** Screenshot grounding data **
■ ■ ■

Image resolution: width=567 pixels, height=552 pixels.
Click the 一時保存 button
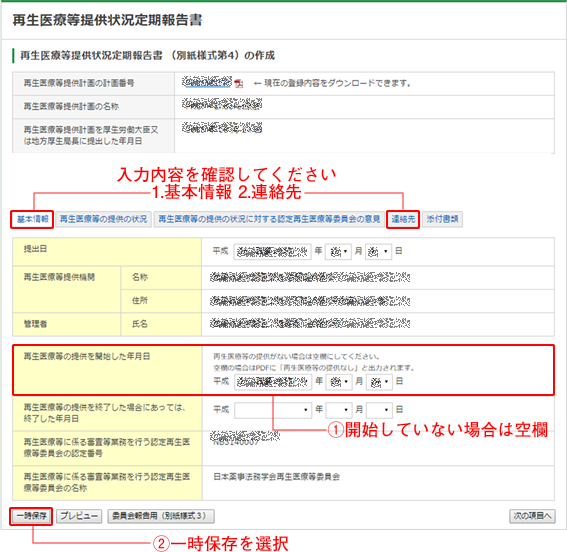pyautogui.click(x=31, y=516)
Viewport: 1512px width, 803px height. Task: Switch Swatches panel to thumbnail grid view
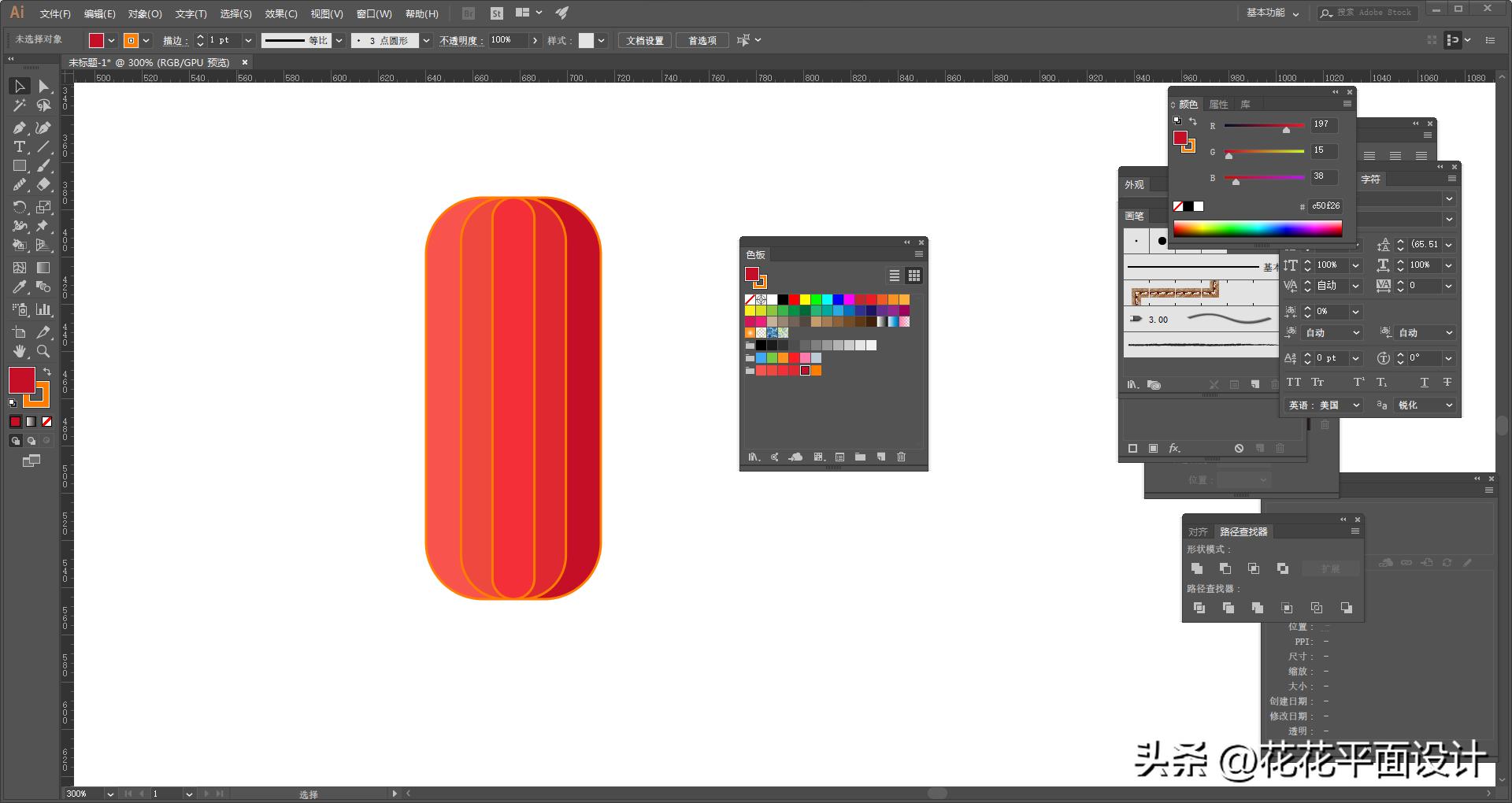(x=914, y=276)
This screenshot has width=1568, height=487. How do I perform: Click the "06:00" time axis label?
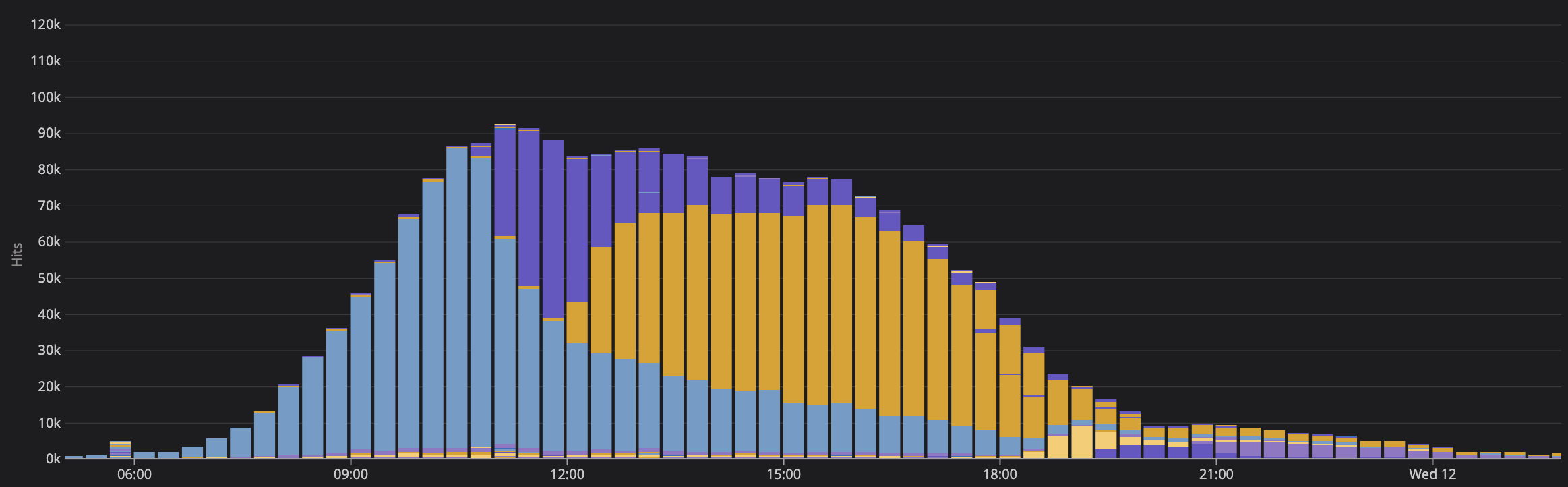[x=134, y=474]
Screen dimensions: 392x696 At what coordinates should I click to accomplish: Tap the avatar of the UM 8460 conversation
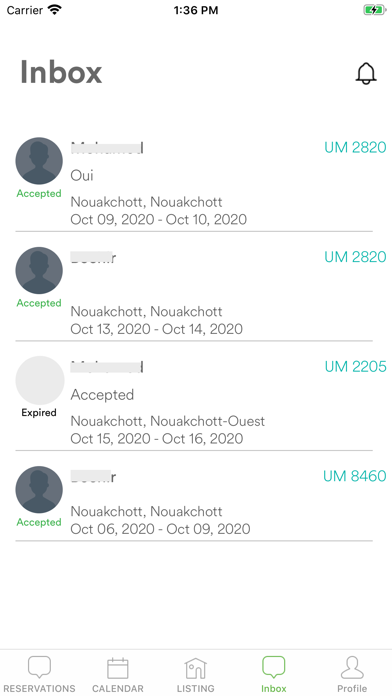(x=39, y=490)
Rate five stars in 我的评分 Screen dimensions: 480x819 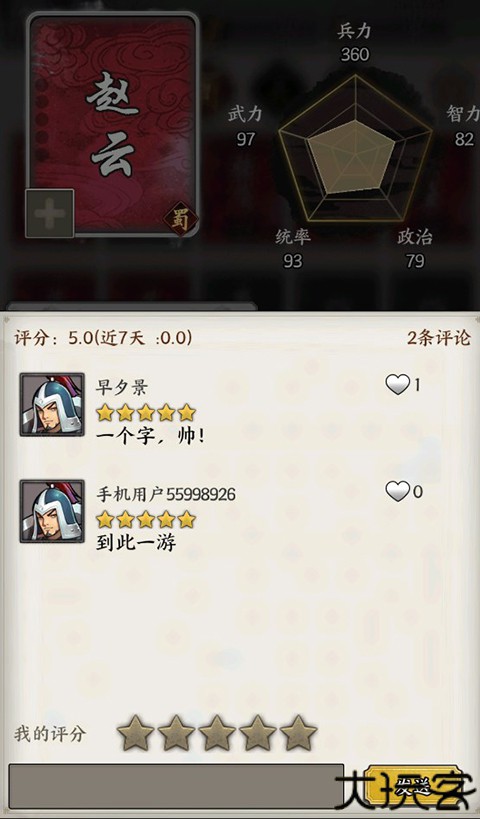pos(298,733)
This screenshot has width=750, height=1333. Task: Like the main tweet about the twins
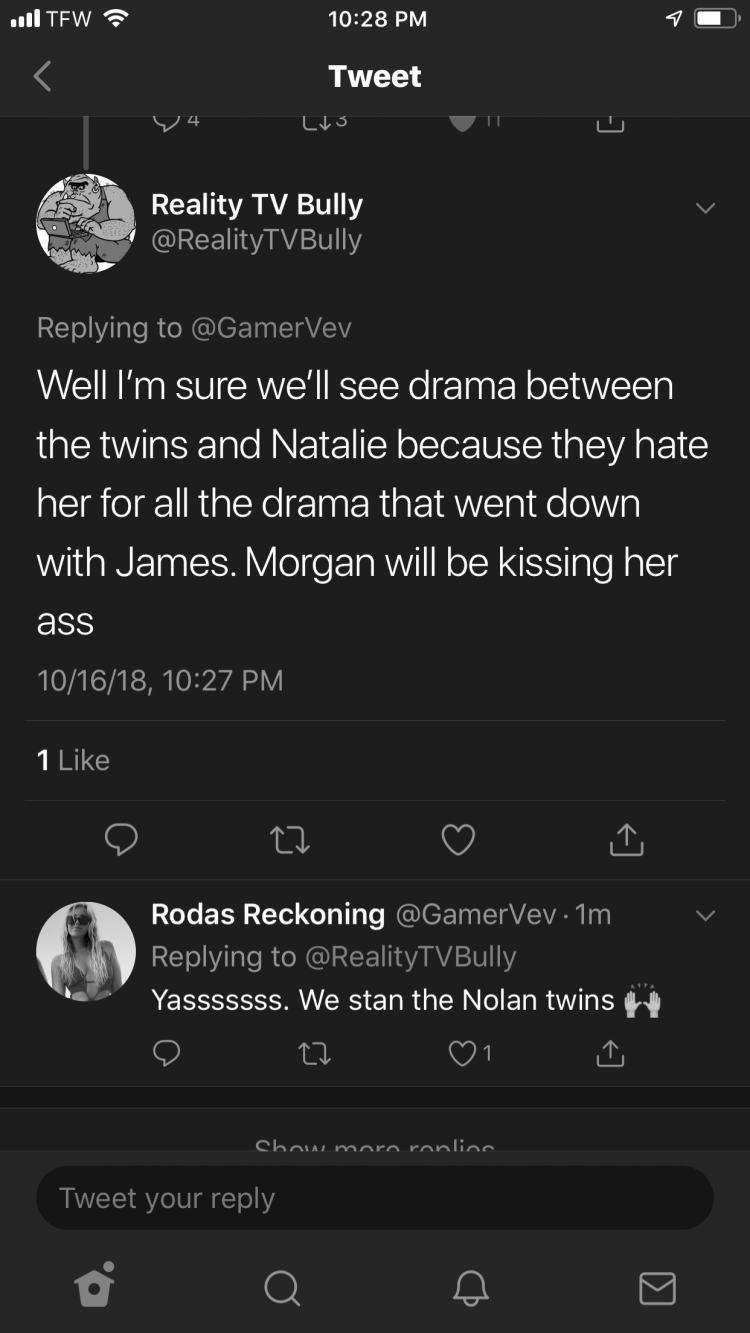458,840
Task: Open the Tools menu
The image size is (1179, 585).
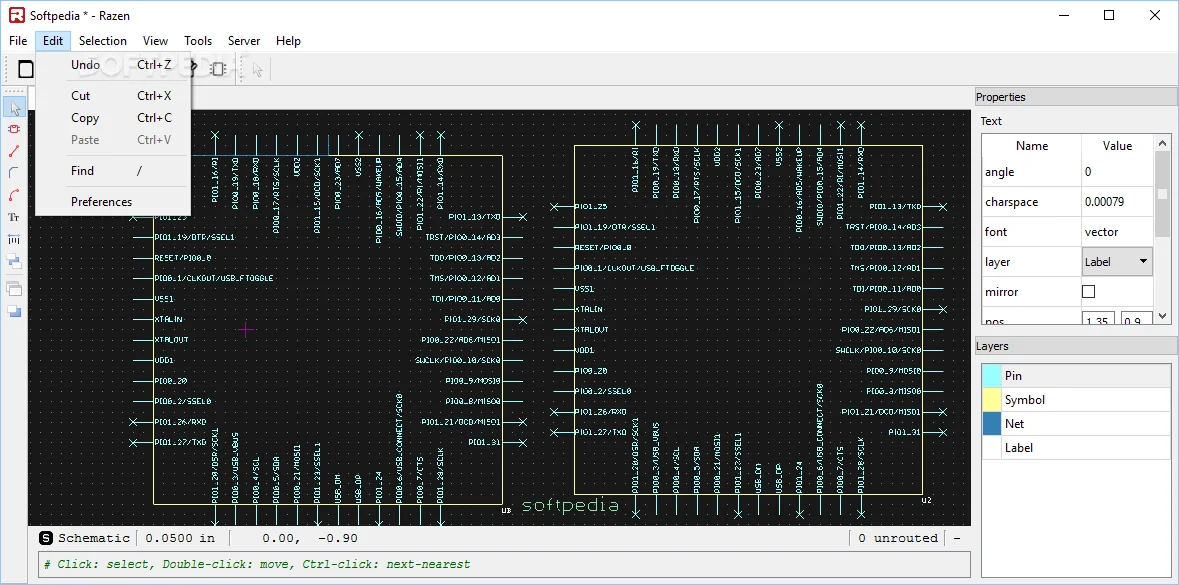Action: 198,41
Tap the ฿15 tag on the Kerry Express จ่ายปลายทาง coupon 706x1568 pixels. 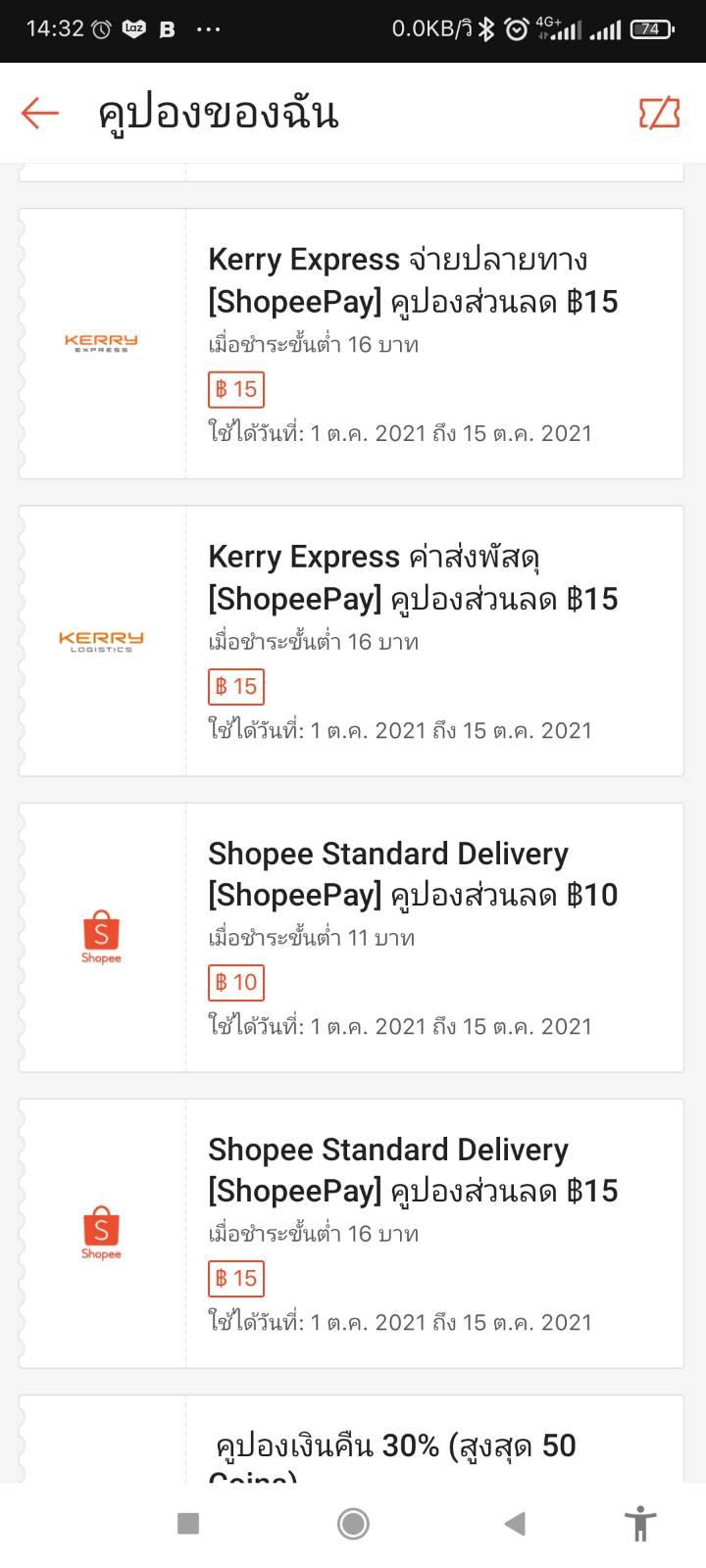[x=236, y=389]
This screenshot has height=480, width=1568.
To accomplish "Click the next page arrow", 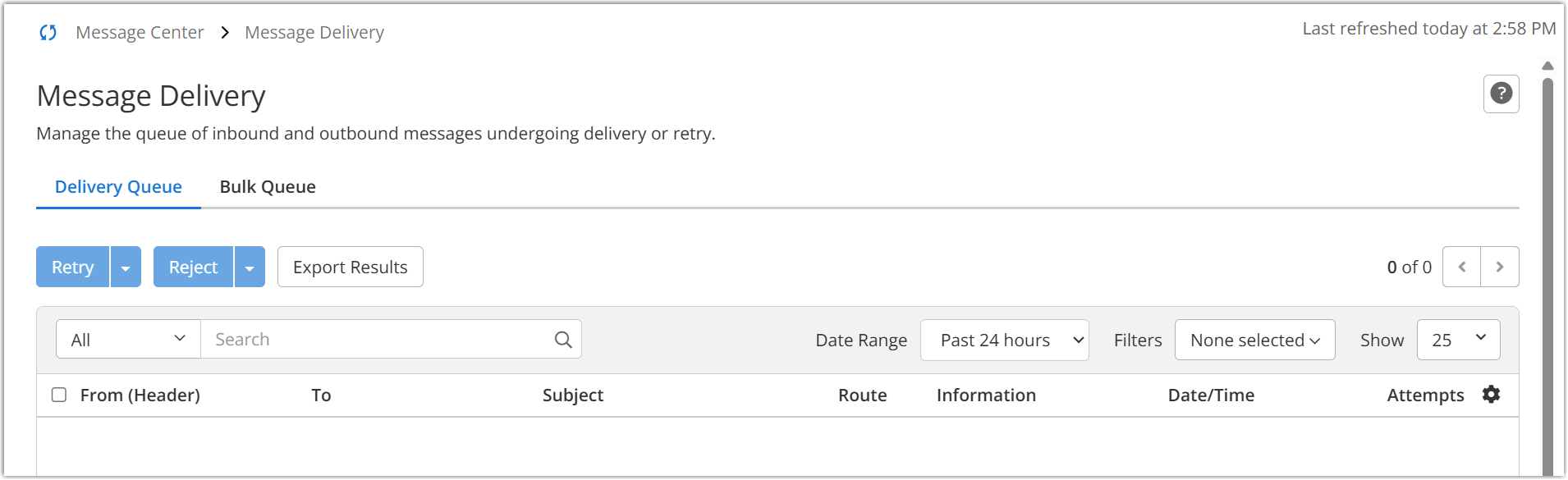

■ ■ ■

** Problem requirements **
Copy exactly and only this span: the line with "This screenshot has height=480, width=1568." through the final line of the entries, both ends included, with the pictures left out.

** Answer to this task **
This screenshot has height=480, width=1568.
To accomplish "Click the next page arrow", 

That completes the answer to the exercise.